Man soll den Speicher und Laufzeitbedarf angeben, wenn n die Problemgröße darstellt.
Meine Idee dazu:

Ich denke die Laufzeit ist hier O(n), da die Schleife n mal durchlaufen wird.

Wäre m die Problemgröße,dann wäre der Laufzeitbedarf (2*ldn),da die Schleife bei jedem 2. Durchlauf die eingegebenen Daten halbiert, sprich in der O-Notation O(log n).

Wie sieht es mit dem Speicherbedarf aus?Wie ermittel ich diesen?


----------



## XHelp (7. Jul 2010)

Also ich würde glatt vermuten, dass die Laufzeit O( log(n) ) ist, da du ja immer durch 2 teilst.
Halbiert wird übrigens in jedem Schritt.
Laut Zeile 13 wäre die Laufzeit auch O( log(m) )

Speicherbedarf ist eine recht kreatieve Sache... da müsste man doch den echten Pseudocode sehen (wie man z.b. die Eingabe macht). Aber ich denke das ist nur auf die integers bezogen... die sind (idR) 32 bit lang. aber generell kommt da ja noch Prozesskontrollblock, das Programm an sich etc. dazu, deswegen kannst du, meiner Meinung nach, über Speicherbedarf keine wirklich schlaue aussage treffen.


----------



## sh33p (7. Jul 2010)

nochmal zur Laufzeit..wie kann die Laufzeit O(logn) sein,wenn die Problemgröße n darstellt?mit n passiert ja nichts.wenn n z.b 13 is,bleibt n immer 13.

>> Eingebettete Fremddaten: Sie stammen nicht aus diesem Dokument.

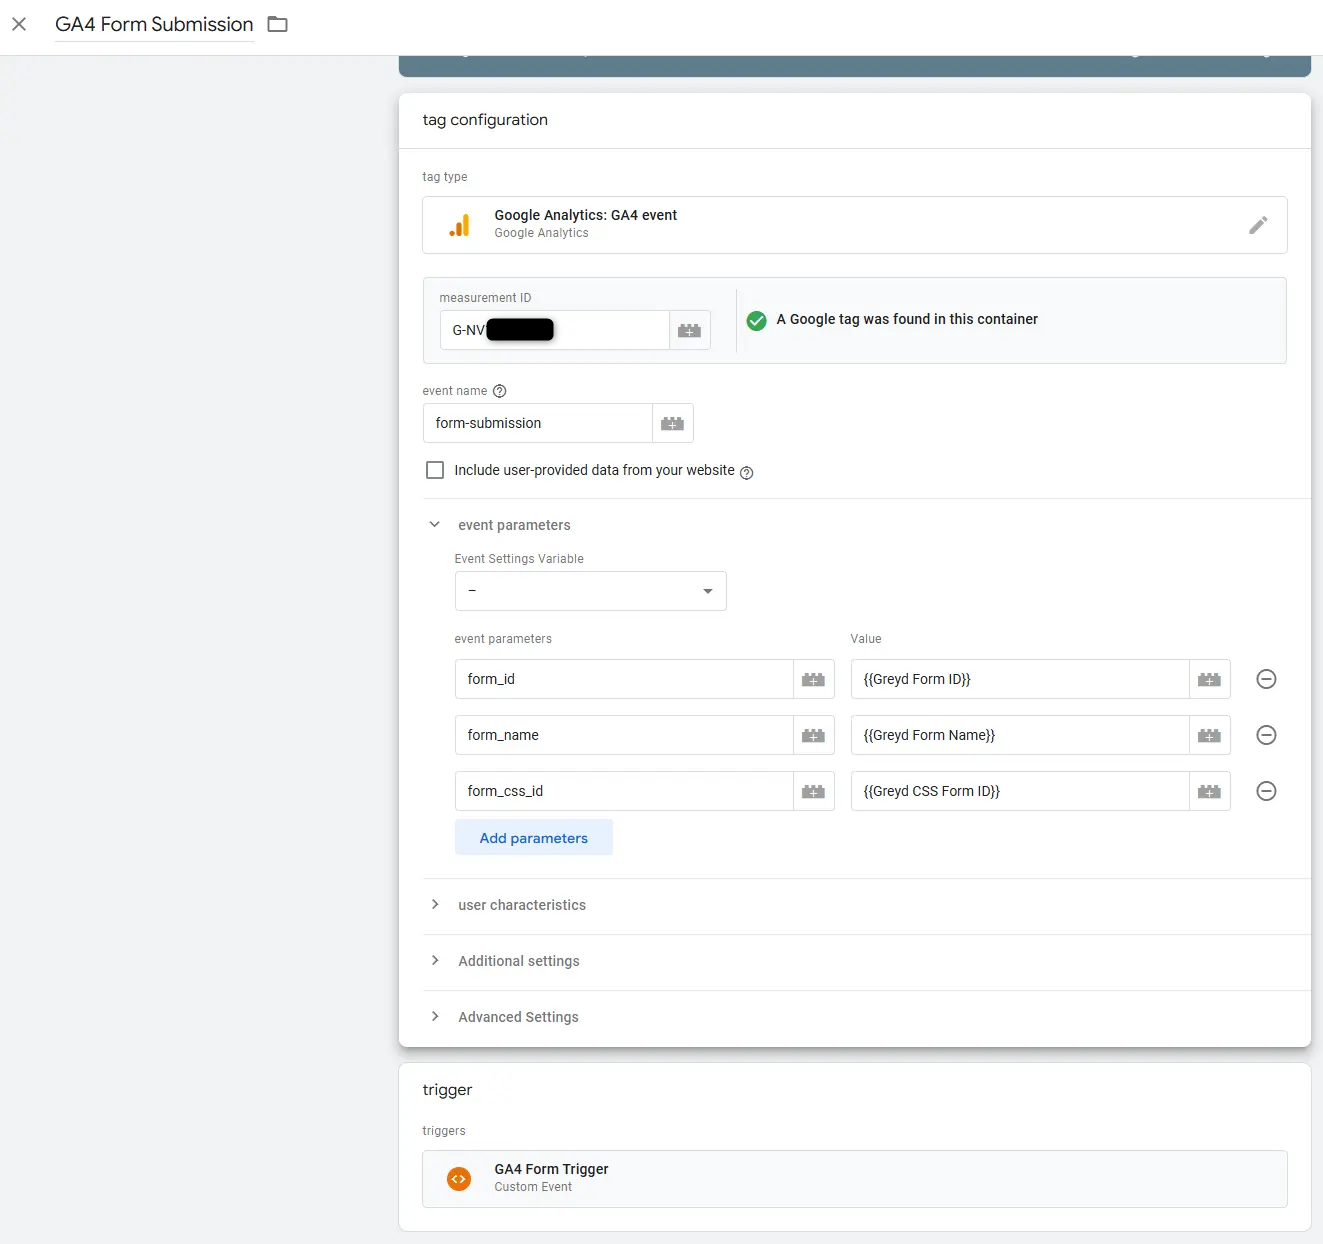Image resolution: width=1323 pixels, height=1244 pixels.
Task: Open the GA4 Form Trigger entry
Action: 854,1178
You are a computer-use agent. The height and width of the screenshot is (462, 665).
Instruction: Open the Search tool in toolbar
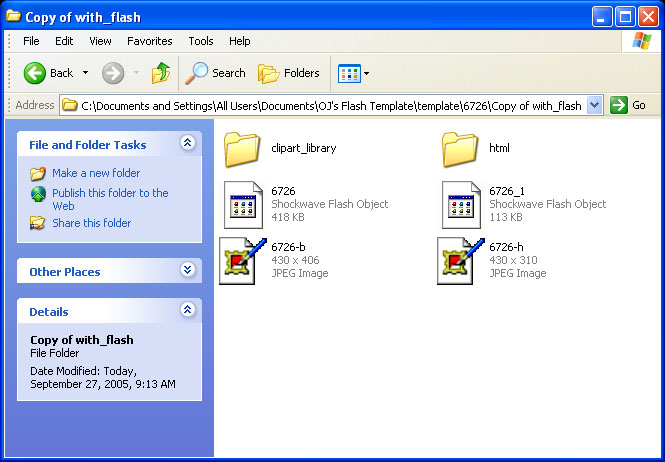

anders bei m, m wird immer geteilt,daher logn


----------



## XHelp (7. Jul 2010)

[JAVA=13]int m =n;[/code]
n ist ja deine Eingabe und die Laufzeit hängt von der Eingabe ab.

Anders gesagt: welche Zahl musst du denn Verändern, um eine andere Laufzeit zu bekommen? n. Deswegen ist ja auch die Laufzeit von n abhängig


----------



## sh33p (7. Jul 2010)

ok alles klar danke


----------



## sh33p (7. Jul 2010)

noch ne Frage..wenn das Programm keine Eingabe hat und  n als normale variable deklariere,dann ist doch die laufzeit immer noch von n abhängig oder? weil desto größer n ist desto länger ist die laufzeit


----------



## XHelp (20. Jul 2010)

Sry, habe die Frage erst jetzt bemerkt.
Ne, von n hängt es dann nicht ab in dem Sinne. Die Landau Notation untersucht ja die Funktionen in Abhängigkeit von Eingangsvariablen. Da du keine hast würde ich glatt mal vermuten, dass es Theta(1) ist.


----------